Nel 1948 la guerra finisce e la Birmania ottiene l’indipendenza dall’Inghilterra. Ma un altro conflitto è in agguato, ancora più duro. I contrasti tra i gruppi etnici meno rappresentati nel nuovo Parlamento sfociano presto in una guerra aperta e fratricida in cui sono coinvolti soprattutto Cariani e Birmani. Donoku viene assalita dai ribelli e padre Cremonesi è costretto a riparare nella foresta. Tornerà due anni dopo, ma la pace è ancora soltanto un miraggio in questa terra martoriata dove non è rimasto più niente da saccheggiare, niente da rubare. Eppure i governativi fanno di nuovo irruzione nella cittadina. Sono a caccia di ribelli, ma è di sangue che hanno sete. Padre Cremonesi sembra calmarli, ma quando decidono di ritirarsi, cadono in un’imboscata e tornano indietro, accecati dall’odio e dalla vendetta. Padre Cremonesi è uno dei primi a cadere. Perché è straniero, ma soprattutto perché è cristiano. Gli sparano in faccia, con furia, poi devastano la chiesa e incendiano la missione.

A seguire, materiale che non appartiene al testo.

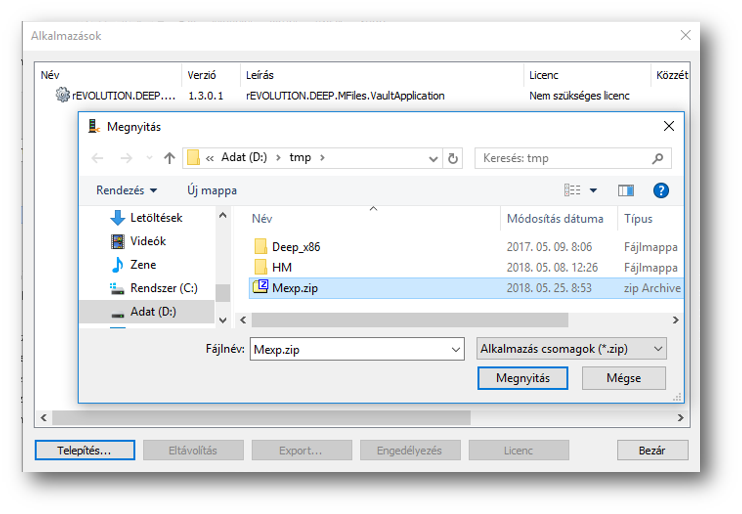The height and width of the screenshot is (514, 742).
Task: Expand the Fájlnév combo box list
Action: tap(456, 349)

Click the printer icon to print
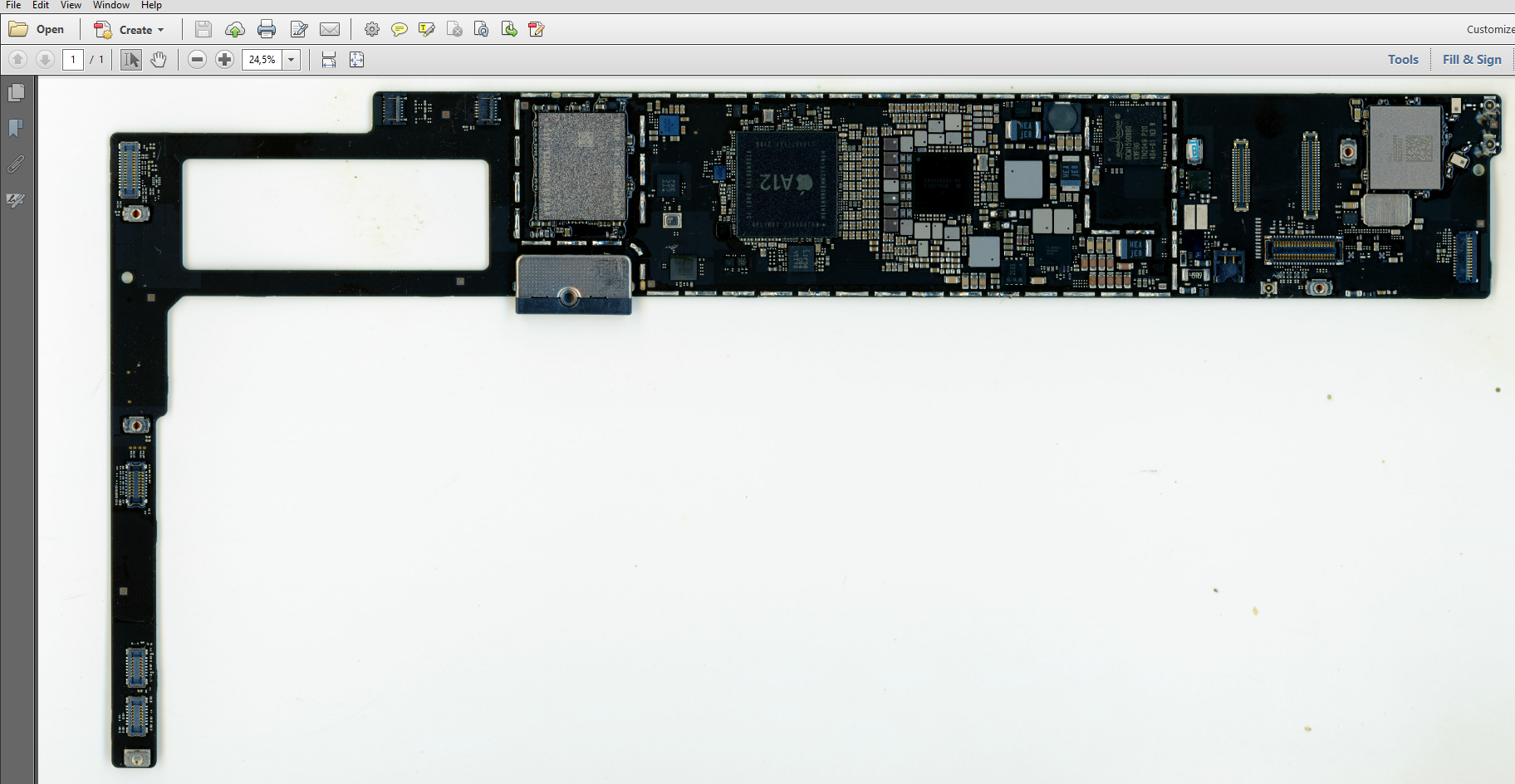(x=267, y=30)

I testimoni parlano di una violenza inaudita degli assassini di padre Cremonesi, che quel giorno a Donoku fanno una vera e propria strage. Il sacerdote viene raggiunto dai colpi di fucile mentre prega. L’indomani, quando la situazione si sarà calmata, alcuni fedeli ne prenderanno il corpo per seppellirlo, tagliandogli un po’ di barba e qualche frammento della camicia intrisa di sangue da spedire ai genitori in Italia, ma anche da conservare come reliquia. Sì, perché per la sua gente, quella gente con cui padre Cremonesi ha condiviso tutto: speranze, gioie, ma anche amarezze e dolori o pericoli, lui è già un martire e la forza dei martiri è così potente da poter essere riconosciuta immediatamente da tutti, come conclude il Prefetto della Congregazione delle Cause dei Santi: “L’intuizione della gente sa riconoscere i bravi preti, le brave religiose, i buoni laici, e soprattutto sa riconoscere chi si dedica e si dona totalmente agli altri. E padre Cremonesi era uno di questi”.